===== Dataset content =====
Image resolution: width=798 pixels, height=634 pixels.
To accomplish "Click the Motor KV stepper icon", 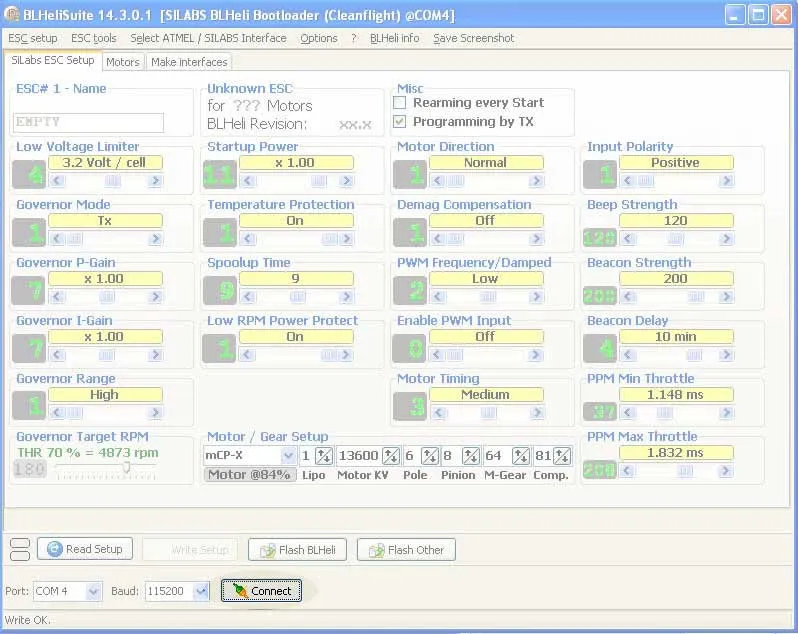I will pyautogui.click(x=391, y=456).
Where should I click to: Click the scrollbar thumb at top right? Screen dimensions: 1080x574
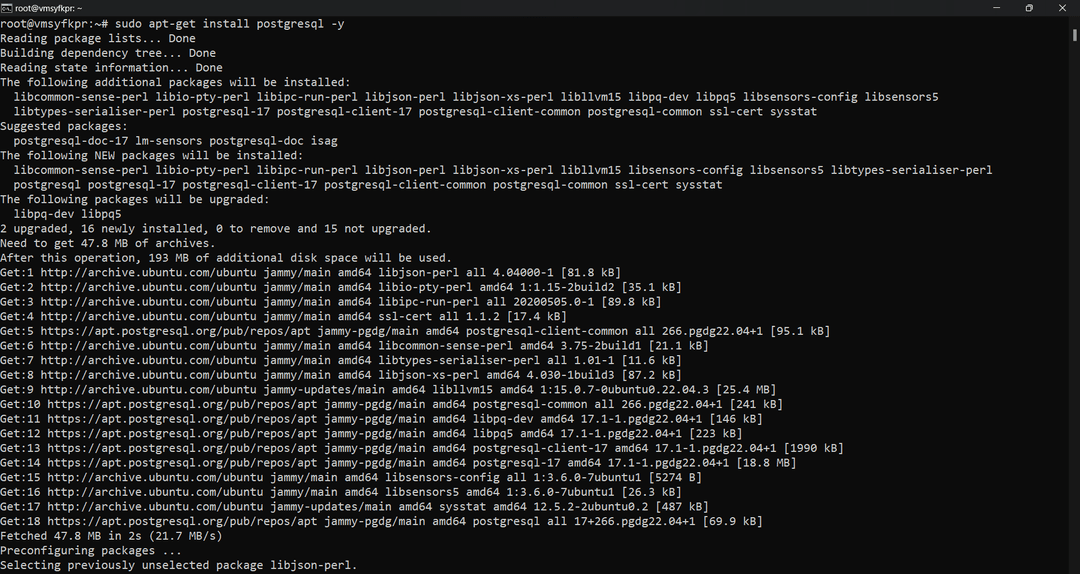coord(1074,34)
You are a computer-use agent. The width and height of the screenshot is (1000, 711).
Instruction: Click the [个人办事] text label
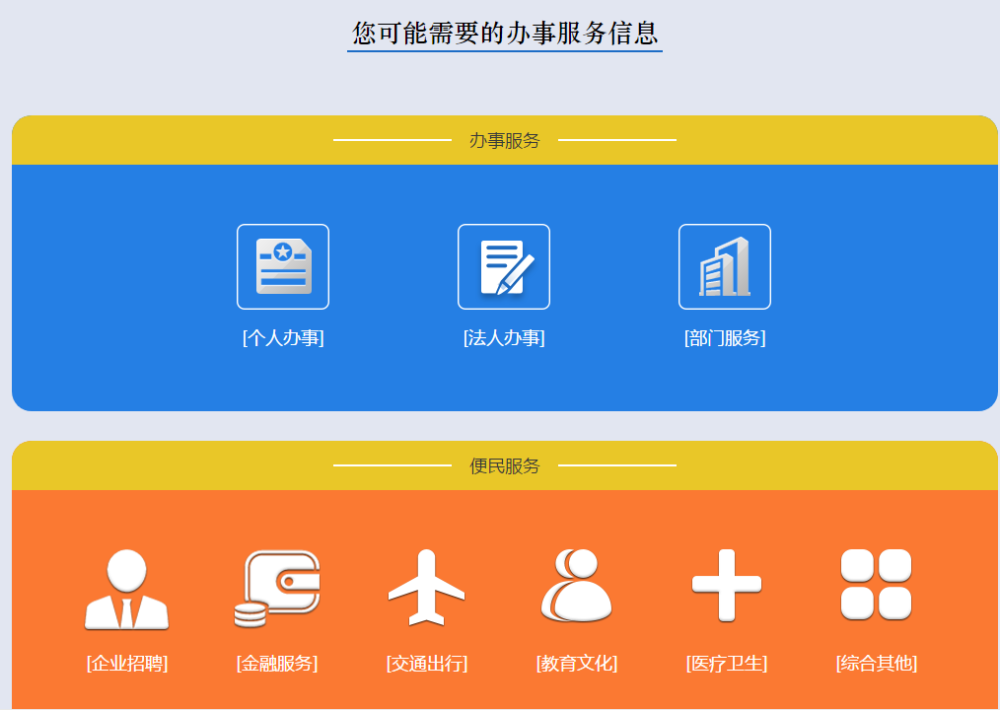283,338
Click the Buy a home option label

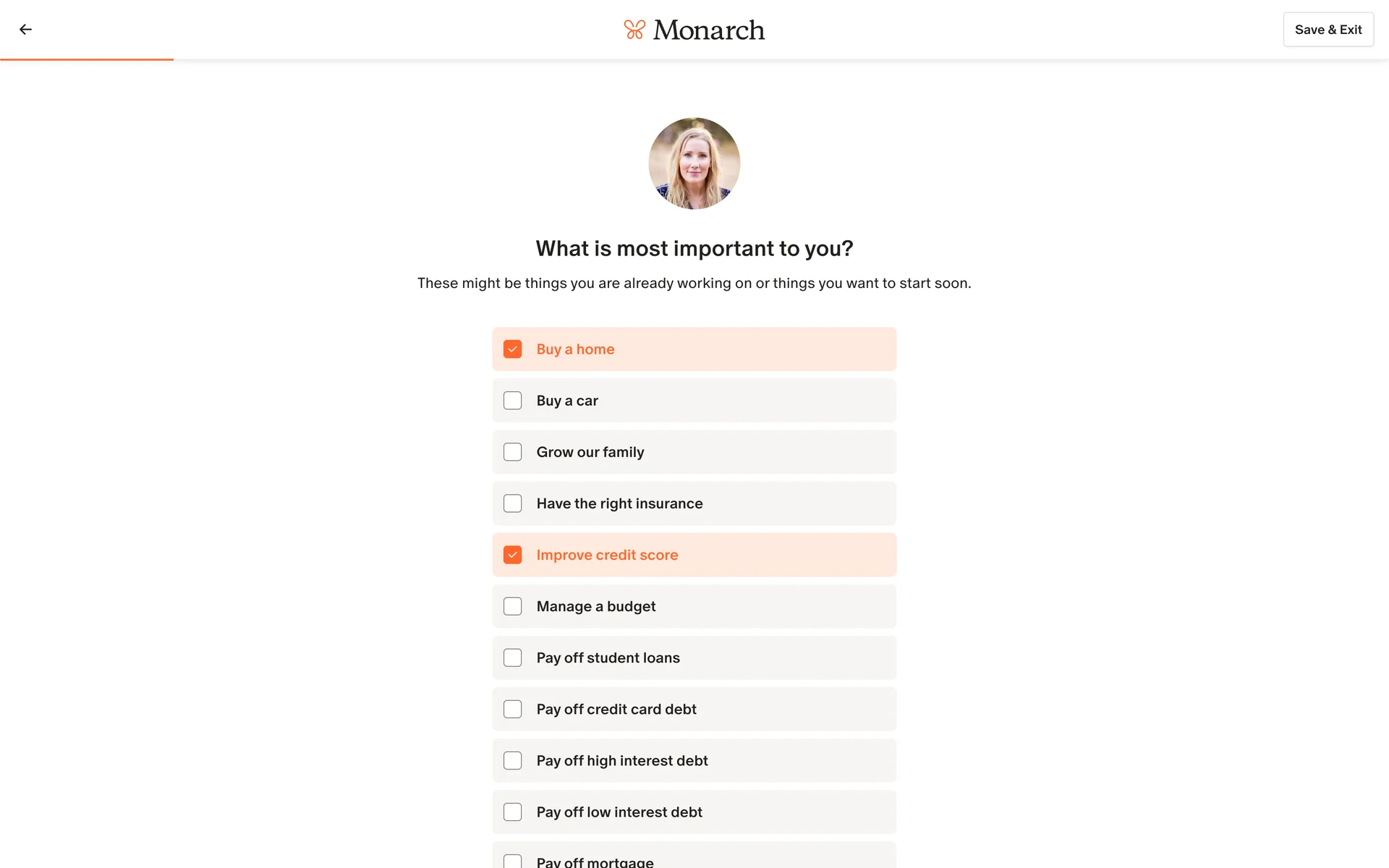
=====
◆ Task item ◆
Set down only the lines running from the line with "You are a computer-use" to the end of the entries, inclusive; omit every picture.

◆ Result of this exercise ◆
You are a computer-use agent. The width and height of the screenshot is (1000, 711).
Instruction: Click the [个人办事] text label
283,338
Click the Buy a home option label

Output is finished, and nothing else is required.